As already mentioned, because of the configuration of the drilling device, the drill elements are provided with greater support on the surrounding base body. The invention additionally provides that the drill element has side walls enabling lateral support in the window-like aperture of the base body. Thus the respective drill element can be supported over the whole side wall without requiring expensive special design.
In accordance with an advantageous embodiment, it is provided that the drill element is pivotable about an imaginary basis point axis on the impact adapter. The drill element or drill elements, as already mentioned, are introduced from the front with the basic drill bit or pilot drill bit and are positioned appropriately through the window, whereby they are not arranged pivotably about a real axis, but about the imaginary basis point axis, wherein the impact adapter has the necessary indentations. Thus, both the assembly is facilitated and the mode of operation is secured, because the drill element does not rotate about an axis but can actually be tilted about this basis point axis. The impact adapter provides the necessary bearing possibilities.
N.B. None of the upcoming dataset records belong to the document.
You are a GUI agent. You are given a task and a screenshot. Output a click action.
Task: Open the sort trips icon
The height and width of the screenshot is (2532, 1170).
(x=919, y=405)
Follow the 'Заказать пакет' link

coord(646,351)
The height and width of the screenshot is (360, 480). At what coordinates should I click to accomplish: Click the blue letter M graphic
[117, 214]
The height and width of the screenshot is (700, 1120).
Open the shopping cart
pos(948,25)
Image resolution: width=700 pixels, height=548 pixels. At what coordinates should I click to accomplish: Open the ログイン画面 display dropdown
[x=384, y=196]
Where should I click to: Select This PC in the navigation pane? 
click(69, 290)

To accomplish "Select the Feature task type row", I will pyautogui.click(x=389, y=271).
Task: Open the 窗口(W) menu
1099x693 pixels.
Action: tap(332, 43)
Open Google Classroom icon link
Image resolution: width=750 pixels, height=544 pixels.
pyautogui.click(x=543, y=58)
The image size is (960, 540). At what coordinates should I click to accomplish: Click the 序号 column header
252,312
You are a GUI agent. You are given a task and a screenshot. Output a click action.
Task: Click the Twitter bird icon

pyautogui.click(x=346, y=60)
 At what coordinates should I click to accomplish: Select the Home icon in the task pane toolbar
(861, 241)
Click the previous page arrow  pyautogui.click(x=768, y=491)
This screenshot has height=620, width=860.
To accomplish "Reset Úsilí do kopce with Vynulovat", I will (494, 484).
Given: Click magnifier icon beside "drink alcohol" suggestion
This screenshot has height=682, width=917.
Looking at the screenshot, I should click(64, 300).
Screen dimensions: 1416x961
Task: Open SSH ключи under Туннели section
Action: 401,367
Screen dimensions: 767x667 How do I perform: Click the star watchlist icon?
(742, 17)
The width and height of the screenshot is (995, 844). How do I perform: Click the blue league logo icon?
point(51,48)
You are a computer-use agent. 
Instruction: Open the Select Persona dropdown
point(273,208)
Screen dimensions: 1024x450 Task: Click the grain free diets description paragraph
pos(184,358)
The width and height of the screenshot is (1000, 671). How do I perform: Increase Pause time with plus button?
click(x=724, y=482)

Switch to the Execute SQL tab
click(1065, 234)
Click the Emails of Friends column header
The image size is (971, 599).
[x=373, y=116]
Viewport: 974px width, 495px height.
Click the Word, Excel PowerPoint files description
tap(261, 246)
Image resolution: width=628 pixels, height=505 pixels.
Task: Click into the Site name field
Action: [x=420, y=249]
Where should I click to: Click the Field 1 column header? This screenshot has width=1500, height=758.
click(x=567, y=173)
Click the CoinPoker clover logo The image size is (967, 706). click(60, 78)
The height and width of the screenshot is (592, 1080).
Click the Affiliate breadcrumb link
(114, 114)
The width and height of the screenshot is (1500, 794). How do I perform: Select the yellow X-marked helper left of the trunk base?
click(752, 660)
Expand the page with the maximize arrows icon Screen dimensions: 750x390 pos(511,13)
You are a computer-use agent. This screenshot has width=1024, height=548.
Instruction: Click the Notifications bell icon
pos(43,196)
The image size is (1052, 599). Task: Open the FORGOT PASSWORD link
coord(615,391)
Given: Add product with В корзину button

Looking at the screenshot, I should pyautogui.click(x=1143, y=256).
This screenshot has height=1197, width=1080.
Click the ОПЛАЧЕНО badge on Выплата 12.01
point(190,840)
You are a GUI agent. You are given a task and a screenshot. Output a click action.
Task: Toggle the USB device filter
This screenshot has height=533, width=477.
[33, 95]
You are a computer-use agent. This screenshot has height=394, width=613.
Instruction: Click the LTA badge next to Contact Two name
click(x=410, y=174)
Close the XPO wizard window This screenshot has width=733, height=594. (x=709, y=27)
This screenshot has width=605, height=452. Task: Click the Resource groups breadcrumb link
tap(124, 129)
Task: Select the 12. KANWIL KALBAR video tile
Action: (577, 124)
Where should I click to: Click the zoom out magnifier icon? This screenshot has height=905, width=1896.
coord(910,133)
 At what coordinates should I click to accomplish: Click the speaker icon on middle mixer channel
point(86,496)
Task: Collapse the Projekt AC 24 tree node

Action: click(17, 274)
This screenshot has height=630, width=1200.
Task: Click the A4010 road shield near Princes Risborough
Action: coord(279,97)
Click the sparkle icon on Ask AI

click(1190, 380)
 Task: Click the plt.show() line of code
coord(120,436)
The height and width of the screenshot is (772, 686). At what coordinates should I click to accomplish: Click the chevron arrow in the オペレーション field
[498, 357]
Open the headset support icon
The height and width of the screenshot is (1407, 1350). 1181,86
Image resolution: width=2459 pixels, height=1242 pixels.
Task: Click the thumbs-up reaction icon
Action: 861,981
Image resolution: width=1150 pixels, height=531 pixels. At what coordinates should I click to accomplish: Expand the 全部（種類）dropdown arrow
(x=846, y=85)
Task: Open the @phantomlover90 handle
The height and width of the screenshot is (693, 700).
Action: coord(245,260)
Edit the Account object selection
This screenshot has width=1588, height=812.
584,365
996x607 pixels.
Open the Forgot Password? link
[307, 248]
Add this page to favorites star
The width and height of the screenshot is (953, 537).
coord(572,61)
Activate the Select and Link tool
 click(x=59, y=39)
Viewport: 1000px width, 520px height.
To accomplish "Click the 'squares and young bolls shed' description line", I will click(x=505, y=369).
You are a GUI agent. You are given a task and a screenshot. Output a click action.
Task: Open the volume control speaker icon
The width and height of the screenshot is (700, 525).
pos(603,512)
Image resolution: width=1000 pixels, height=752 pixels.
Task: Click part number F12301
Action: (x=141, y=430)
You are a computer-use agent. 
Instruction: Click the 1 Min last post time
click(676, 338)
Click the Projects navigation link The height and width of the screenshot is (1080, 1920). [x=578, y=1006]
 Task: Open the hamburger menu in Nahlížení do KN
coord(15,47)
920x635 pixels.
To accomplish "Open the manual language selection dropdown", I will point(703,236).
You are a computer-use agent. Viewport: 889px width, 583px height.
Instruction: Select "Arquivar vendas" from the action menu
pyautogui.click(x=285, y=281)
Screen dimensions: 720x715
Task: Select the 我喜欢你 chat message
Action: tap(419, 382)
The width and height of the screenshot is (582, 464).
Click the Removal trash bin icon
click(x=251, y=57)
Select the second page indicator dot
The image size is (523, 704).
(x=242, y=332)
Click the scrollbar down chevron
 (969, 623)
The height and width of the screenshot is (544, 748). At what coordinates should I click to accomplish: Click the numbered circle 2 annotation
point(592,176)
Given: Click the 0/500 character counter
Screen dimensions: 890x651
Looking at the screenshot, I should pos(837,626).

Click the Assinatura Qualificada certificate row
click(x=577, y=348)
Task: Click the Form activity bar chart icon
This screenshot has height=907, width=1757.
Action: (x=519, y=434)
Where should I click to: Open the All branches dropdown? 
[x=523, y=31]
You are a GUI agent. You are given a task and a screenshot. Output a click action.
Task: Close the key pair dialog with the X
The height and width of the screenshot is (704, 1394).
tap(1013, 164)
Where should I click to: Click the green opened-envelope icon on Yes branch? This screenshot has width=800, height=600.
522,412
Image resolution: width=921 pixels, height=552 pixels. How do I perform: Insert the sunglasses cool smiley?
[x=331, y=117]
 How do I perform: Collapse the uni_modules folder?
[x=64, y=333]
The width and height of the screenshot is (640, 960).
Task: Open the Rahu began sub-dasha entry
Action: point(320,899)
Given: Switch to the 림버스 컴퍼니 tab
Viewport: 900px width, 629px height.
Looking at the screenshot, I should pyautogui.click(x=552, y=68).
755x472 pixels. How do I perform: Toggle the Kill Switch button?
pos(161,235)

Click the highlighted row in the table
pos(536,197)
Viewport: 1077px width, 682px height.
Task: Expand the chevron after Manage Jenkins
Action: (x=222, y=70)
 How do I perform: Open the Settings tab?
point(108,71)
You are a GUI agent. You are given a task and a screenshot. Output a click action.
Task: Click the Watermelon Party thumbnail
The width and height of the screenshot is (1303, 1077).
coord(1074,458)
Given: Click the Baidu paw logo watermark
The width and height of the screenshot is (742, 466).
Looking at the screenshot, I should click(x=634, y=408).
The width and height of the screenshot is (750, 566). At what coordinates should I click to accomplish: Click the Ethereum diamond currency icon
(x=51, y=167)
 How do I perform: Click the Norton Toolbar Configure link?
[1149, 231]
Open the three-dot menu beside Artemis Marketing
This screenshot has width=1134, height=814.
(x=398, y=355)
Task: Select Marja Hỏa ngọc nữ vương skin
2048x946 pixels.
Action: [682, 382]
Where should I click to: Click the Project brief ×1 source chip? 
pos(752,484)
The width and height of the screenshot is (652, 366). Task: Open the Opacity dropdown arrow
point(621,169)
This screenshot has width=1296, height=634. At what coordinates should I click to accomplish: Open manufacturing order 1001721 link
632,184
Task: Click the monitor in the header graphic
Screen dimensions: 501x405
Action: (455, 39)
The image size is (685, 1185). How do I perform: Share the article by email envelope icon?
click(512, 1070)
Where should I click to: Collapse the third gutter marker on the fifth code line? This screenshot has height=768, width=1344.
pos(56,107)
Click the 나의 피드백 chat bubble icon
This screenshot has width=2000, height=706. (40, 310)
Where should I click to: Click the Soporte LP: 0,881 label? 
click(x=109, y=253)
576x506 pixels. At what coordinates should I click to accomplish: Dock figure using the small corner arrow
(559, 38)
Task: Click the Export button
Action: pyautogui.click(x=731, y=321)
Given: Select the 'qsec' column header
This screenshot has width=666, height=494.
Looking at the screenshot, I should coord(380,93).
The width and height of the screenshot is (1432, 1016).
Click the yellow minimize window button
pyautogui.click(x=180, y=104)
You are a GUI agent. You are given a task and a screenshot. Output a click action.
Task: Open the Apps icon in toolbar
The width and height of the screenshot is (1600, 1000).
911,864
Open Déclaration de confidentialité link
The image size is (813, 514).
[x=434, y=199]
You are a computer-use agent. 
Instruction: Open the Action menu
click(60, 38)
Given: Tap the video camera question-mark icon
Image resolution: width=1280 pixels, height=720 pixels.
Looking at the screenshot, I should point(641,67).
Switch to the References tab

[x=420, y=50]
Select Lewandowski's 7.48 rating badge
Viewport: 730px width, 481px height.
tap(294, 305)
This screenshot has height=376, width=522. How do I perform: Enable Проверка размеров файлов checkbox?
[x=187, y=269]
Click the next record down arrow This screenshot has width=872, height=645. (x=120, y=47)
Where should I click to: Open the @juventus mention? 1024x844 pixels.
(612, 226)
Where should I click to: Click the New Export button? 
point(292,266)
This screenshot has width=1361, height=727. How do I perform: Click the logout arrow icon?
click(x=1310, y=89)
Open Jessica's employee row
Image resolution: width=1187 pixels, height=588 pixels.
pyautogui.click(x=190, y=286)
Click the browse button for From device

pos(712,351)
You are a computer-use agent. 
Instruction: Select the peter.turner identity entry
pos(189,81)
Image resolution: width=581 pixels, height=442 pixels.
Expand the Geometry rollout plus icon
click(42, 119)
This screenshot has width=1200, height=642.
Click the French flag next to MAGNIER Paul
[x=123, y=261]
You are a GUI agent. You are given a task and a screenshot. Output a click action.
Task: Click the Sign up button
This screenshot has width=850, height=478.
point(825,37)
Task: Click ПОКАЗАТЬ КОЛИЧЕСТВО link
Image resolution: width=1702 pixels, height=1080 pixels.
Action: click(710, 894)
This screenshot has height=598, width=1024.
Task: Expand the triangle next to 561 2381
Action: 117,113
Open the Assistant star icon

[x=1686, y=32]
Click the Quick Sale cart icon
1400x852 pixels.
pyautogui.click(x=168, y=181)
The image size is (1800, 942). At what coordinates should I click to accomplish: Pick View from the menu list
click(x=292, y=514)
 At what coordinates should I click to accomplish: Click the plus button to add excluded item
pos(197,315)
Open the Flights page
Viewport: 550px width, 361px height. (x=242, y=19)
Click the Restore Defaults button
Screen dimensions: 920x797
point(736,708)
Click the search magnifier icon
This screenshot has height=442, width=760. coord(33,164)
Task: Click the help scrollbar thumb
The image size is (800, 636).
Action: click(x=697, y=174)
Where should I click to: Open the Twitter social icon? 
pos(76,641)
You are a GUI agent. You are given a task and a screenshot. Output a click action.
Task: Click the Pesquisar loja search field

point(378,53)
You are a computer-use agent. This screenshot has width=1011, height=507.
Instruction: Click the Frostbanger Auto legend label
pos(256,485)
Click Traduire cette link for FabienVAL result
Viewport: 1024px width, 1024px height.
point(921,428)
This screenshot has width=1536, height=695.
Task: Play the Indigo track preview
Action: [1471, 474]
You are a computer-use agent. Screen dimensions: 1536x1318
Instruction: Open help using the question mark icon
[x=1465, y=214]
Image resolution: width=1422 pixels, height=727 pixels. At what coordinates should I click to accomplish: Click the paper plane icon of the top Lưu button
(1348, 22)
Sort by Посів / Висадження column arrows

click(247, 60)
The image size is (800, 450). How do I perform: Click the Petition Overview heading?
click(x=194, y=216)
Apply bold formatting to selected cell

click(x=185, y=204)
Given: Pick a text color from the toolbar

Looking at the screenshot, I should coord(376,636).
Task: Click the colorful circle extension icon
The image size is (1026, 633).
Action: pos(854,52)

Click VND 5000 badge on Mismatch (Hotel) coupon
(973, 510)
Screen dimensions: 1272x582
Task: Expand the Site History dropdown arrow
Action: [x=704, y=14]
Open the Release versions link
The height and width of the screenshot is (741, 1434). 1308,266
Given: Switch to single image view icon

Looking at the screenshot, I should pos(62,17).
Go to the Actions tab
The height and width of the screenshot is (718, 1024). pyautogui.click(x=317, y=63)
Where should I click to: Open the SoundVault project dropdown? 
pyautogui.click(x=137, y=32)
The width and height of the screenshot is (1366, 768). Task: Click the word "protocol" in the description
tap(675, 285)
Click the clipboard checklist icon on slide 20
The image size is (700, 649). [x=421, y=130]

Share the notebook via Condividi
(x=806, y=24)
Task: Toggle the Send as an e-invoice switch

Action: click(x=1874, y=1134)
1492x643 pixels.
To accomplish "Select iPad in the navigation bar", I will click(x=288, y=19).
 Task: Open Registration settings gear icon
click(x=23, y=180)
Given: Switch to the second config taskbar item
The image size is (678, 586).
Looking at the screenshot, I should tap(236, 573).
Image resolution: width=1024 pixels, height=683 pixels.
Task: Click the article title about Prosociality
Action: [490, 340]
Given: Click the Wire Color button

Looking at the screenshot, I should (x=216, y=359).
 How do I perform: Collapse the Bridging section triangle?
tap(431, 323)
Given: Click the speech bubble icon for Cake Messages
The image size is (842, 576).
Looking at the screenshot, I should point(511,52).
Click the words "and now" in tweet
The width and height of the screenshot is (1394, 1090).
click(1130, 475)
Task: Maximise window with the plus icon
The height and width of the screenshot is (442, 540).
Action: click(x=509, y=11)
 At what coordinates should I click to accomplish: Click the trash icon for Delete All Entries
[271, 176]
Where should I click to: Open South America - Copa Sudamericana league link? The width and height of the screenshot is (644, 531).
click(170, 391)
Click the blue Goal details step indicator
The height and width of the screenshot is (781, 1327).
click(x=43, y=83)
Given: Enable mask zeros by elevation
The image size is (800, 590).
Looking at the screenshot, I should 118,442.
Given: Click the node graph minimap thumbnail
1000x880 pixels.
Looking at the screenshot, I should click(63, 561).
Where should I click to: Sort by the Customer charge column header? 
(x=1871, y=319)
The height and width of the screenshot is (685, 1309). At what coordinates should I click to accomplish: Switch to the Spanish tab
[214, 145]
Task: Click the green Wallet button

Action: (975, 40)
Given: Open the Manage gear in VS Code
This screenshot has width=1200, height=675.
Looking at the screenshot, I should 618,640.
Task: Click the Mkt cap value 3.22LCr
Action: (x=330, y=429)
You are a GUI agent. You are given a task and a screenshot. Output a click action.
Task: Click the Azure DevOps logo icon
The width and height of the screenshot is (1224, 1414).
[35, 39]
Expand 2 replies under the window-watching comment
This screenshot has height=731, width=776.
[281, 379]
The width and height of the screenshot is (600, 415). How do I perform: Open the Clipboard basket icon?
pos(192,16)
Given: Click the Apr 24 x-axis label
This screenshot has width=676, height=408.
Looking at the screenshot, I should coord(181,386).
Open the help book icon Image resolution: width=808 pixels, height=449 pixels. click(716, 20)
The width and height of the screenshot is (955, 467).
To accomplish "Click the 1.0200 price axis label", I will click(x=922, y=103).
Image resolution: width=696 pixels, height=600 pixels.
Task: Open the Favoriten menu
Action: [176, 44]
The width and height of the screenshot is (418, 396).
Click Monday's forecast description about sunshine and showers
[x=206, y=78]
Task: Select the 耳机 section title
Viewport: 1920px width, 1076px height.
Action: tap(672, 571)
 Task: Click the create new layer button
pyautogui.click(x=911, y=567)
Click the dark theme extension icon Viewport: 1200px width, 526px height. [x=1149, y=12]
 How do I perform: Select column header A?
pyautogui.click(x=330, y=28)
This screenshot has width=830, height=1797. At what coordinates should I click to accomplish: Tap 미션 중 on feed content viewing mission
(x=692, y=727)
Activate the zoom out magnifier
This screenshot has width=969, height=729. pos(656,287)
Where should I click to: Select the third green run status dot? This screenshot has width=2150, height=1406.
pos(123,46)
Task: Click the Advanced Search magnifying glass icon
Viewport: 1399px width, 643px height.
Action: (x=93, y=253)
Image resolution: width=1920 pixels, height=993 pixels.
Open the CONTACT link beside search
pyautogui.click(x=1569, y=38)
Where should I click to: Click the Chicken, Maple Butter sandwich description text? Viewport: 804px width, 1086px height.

Drilling devices of this type have a rotary-percussive action, which is the reason for the impact adapter to be provided. For it to be possible to transmit these impacts effectively and, on the other hand, for the drill elements to absorb them, it is provided that an impact shoulder running radially to the drill axis is formed on the impact adapter and on the tubular base body and that on the associated rear side of the drill element itself there is a corresponding bearing face. This configuration provides adequately large surfaces, excluding deformation during extended operation and, as already mentioned, ensuring reliable transmission of impact energy.
The drill elements have to pivot from their working position against the force of a spring whereby, according to the invention, it is provided that the spring supporting the drill element is configured as a coil spring and is supported by means of a guide aid located on the back of the pilot drill bit. The coil spring can be arranged to run in a slight curve to transmit the necessary forces securely, whereby this is still supported by the guide aid. Thus a sufficiently strong spring is available to perform the pivoting action of the drill element smoothly, while nevertheless always applying adequate forces, and is prevented from buckling by the guide aid.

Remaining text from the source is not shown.